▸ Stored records
+ + +
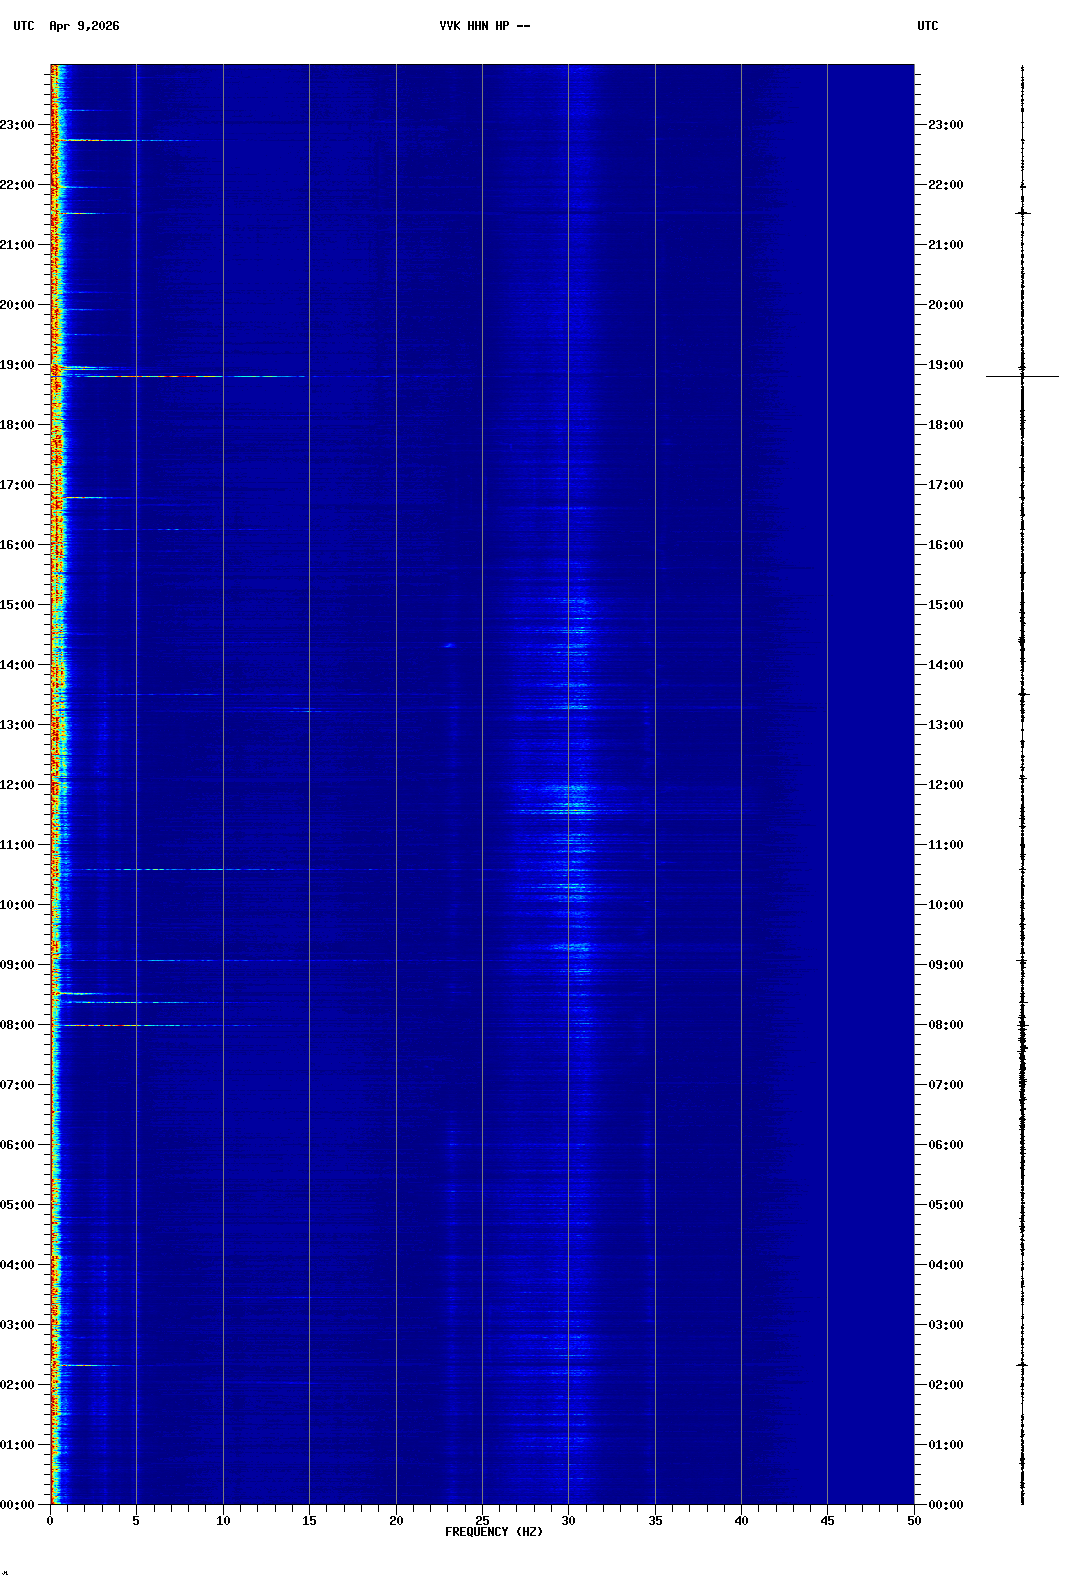
Task: Click the VVK HHN HP station title
Action: point(484,26)
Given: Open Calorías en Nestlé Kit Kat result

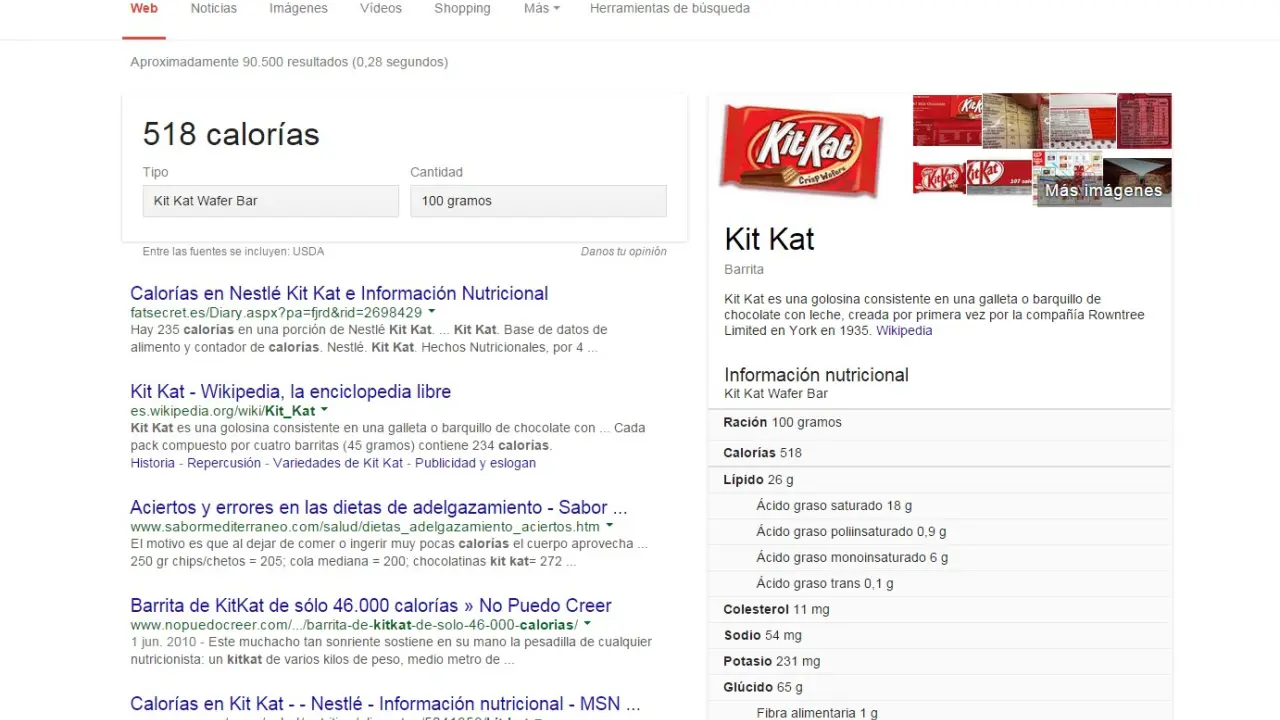Looking at the screenshot, I should pyautogui.click(x=339, y=293).
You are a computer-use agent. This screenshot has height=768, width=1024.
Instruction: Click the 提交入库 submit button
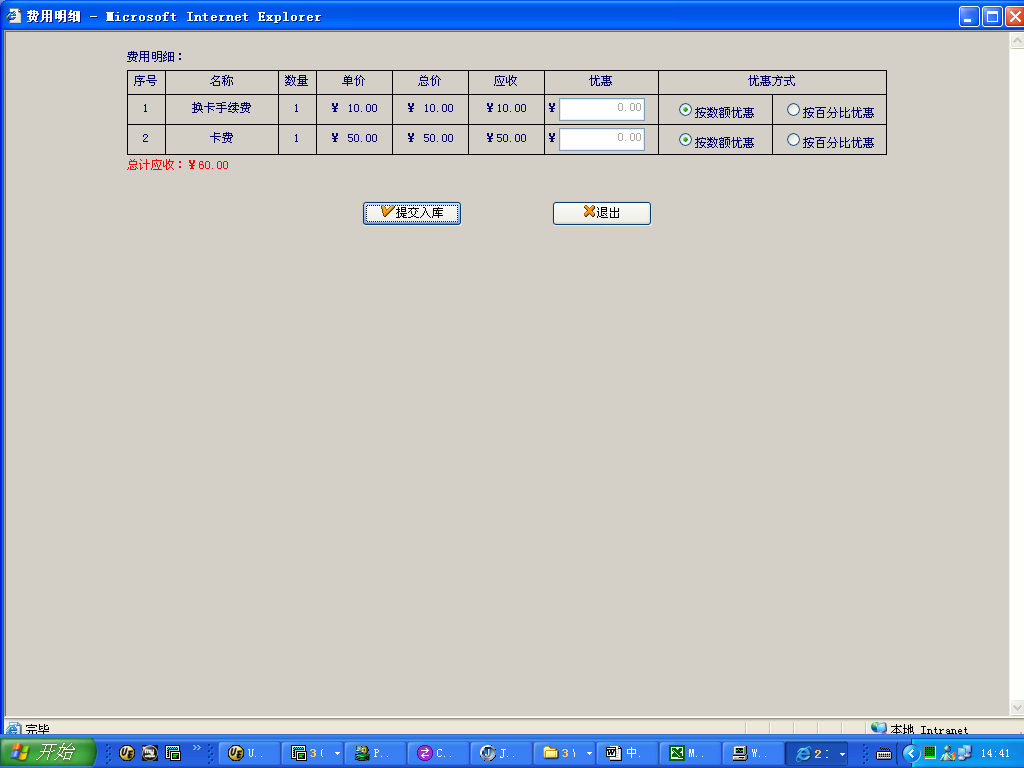[x=412, y=213]
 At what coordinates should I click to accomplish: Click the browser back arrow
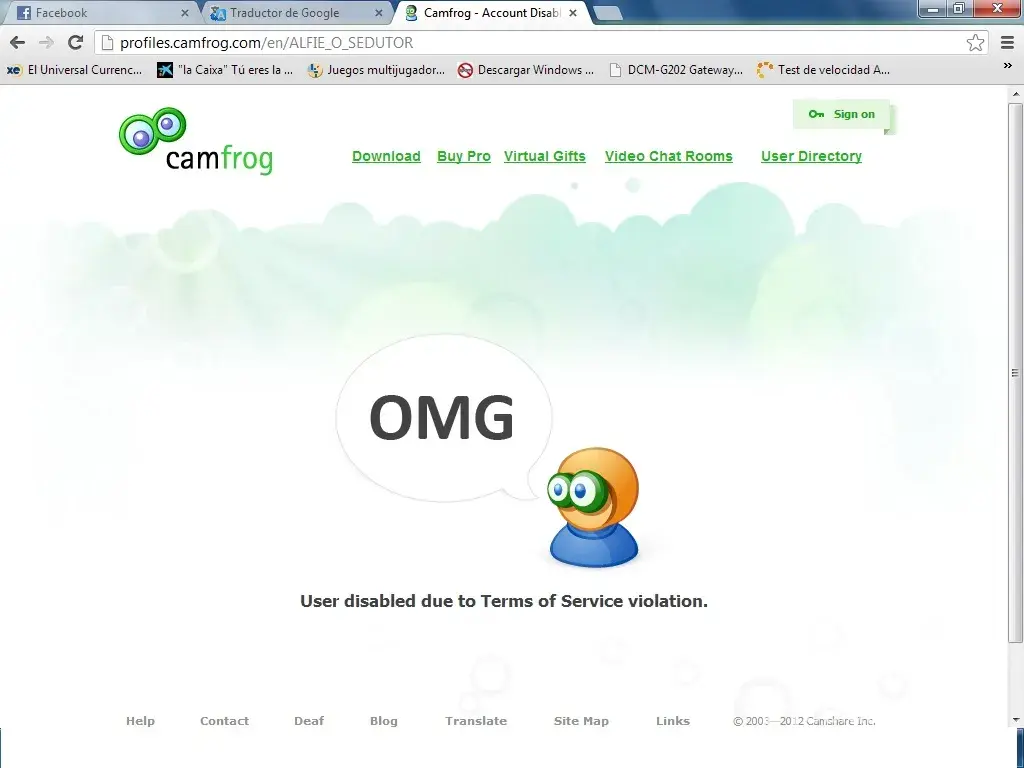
+ + +
▸ ABOUT THIS EXERCISE
Return only the lines from the one containing "Instruction: Click the 提交入库 submit button" through the last line of the entries above, exactly as written and without pictures.

▸ TASK RESULT
Instruction: Click the 提交入库 submit button
[x=412, y=213]
 At what coordinates should I click to accomplish: Click the browser back arrow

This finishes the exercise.